** 作業内容 **
次の記録で「dimensions」という文字列を含む行を数え、その数だけを答えよ。大文字と小文字は区別する。
═════ 記録データ ═════
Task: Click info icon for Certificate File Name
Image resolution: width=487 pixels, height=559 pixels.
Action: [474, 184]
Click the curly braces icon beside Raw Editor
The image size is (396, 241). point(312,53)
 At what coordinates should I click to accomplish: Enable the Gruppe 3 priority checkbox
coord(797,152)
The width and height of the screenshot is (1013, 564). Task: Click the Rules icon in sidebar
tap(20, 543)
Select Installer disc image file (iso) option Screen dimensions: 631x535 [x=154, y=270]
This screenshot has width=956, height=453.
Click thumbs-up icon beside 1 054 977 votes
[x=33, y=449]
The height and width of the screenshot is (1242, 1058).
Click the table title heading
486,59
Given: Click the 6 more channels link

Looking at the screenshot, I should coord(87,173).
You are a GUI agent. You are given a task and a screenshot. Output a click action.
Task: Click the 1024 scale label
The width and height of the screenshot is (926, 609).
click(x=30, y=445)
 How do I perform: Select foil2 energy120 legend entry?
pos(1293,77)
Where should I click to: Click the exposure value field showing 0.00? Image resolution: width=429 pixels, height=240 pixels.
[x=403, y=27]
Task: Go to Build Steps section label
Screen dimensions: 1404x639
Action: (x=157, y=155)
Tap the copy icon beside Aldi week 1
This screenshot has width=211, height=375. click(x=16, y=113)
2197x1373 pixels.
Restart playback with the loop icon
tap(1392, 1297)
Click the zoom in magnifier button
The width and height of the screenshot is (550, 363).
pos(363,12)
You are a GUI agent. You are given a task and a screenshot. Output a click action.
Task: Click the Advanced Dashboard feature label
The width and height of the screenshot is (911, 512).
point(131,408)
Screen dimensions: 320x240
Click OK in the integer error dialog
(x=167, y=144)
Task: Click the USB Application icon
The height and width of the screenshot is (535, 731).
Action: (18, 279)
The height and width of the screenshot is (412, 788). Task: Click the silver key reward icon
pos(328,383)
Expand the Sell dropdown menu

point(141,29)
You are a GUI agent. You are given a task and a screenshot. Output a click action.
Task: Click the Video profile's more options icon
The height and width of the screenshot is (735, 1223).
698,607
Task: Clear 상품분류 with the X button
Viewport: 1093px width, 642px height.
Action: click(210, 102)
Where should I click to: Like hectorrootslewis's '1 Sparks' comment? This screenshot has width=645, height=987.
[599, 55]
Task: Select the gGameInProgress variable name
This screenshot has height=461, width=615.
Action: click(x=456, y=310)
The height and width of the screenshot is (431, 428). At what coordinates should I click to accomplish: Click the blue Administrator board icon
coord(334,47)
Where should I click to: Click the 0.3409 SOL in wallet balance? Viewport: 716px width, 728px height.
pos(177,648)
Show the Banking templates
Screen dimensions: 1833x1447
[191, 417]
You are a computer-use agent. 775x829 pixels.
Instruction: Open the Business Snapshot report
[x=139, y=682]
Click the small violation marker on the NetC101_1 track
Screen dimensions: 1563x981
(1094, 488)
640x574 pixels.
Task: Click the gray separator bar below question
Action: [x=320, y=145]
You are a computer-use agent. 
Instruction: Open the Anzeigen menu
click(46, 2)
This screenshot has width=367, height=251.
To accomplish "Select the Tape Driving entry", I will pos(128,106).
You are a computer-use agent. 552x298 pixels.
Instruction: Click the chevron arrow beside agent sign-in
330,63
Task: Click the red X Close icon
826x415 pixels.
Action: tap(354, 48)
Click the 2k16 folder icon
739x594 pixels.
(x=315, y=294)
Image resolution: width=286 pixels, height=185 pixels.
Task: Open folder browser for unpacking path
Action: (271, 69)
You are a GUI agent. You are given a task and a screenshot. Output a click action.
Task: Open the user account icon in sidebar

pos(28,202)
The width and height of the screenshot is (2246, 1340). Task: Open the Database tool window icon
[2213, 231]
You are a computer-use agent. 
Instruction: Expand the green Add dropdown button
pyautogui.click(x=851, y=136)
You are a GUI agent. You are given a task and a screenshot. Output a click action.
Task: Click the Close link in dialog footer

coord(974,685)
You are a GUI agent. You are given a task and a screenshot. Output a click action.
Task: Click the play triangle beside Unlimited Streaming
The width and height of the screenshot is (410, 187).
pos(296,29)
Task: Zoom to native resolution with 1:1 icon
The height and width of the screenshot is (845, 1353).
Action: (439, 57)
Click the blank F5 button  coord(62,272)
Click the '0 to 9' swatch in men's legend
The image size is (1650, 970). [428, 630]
═════
** 問題の解答 **
5